14. Het hof zal de man in de gelegenheid stellen om bij akte op de stellingen dienaangaande van de vrouw in te gaan en zich over de contante waarde van de latente belastingclaim, uitgaande van 8 juli 2009, als zijnde de dag van verdeling (rechtsoverweging 5.9 van genoemd vonnis van 11 februari 2009), uit te laten. Voorts zal het hof verstaan dat de vrouw vervolgens daarop bij antwoordakte zal kunnen reageren.
15. Het hof zal iedere verdere beslissing omtrent grief II aanhouden.
Met betrekking tot grief III:
16. Met deze grief komt de man volgens de bewoordingen ervan op tegen de verwerping door de rechtbank van het door hem gedane beroep op verrekening (rechtsoverweging 2.28 van het genoemde vonnis van 8 juli 2009).

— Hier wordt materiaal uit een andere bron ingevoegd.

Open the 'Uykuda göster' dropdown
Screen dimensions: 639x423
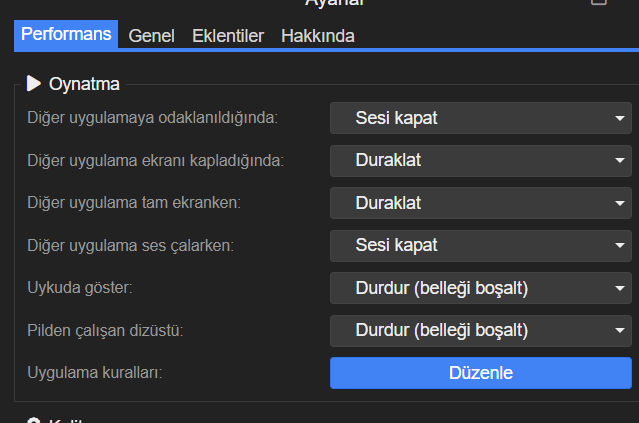(480, 288)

17. Uit de toelichting op de grief en punt 1 van de conclusie van de memorie van grieven moet het hof evenwel afleiden dat de man met de grief nastreeft dat het hof de vrouw veroordeelt tot betaling van een bedrag van € 8.699,-- ten titel van restitutie van de teveel betaalde alimentatie. Het gaat om een tegenvordering van de man die besloten ligt in de bewoordingen ''met veroordeling van de vrouw tot betaling van € 23.560,-- ", zoals die onder punt 1 van de conclusie van de memorie van grieven voorkomen.

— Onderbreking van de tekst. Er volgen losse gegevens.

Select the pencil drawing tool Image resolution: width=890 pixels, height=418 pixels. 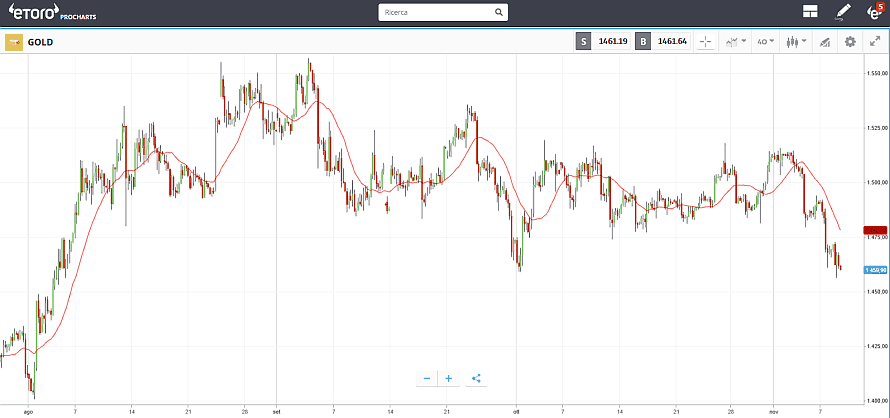point(842,13)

18. Voor deze tegenvordering van de man geldt hetzelfde als het hof in rechtsoverweging 1 heeft overwogen met betrekking tot de onder punt 3 van de conclusie van de memorie van grieven vermelde tegenvordering van de man.

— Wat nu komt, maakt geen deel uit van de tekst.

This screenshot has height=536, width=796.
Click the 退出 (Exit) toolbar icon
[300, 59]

19. Voor zover in hoger beroep het beroep op verrekening nog aan de orde is, is het hof met de rechtbank van oordeel dat voor verrekening geen plaats is, aangezien de vrouw het door de man bij wijze van verweer gedane beroep op verrekening gemotiveerd heeft bestreden en de gegrondheid van het verweer van de man niet op eenvoudige wijze is vast te stellen.
20. Grief III faalt derhalve.
21. Gelet op het hiervoor overwogene, zal het hof iedere verdere beslissing aanhouden.
De beslissing
Het gerechtshof
verwijst de zaak naar de rol van dinsdag 15 februari 2011 teneinde de man in de gelegenheid te stellen zich bij akte uit te laten als rechtsoverwegingen 10 en 14 overwogen;
verstaat dat de vrouw daarna in de gelegenheid zal worden gesteld bij antwoordakte te reageren;
houdt iedere verdere beslissing aan.
Aldus gewezen door mrs. W. Breemhaar, voorzitter, J.D.S.L. Bosch en B.J.H. Hofstee en uitgesproken door de rolraadsheer ter openbare terechtzitting van dit hof van dinsdag 18 januari 2011 in bijzijn van de griffier.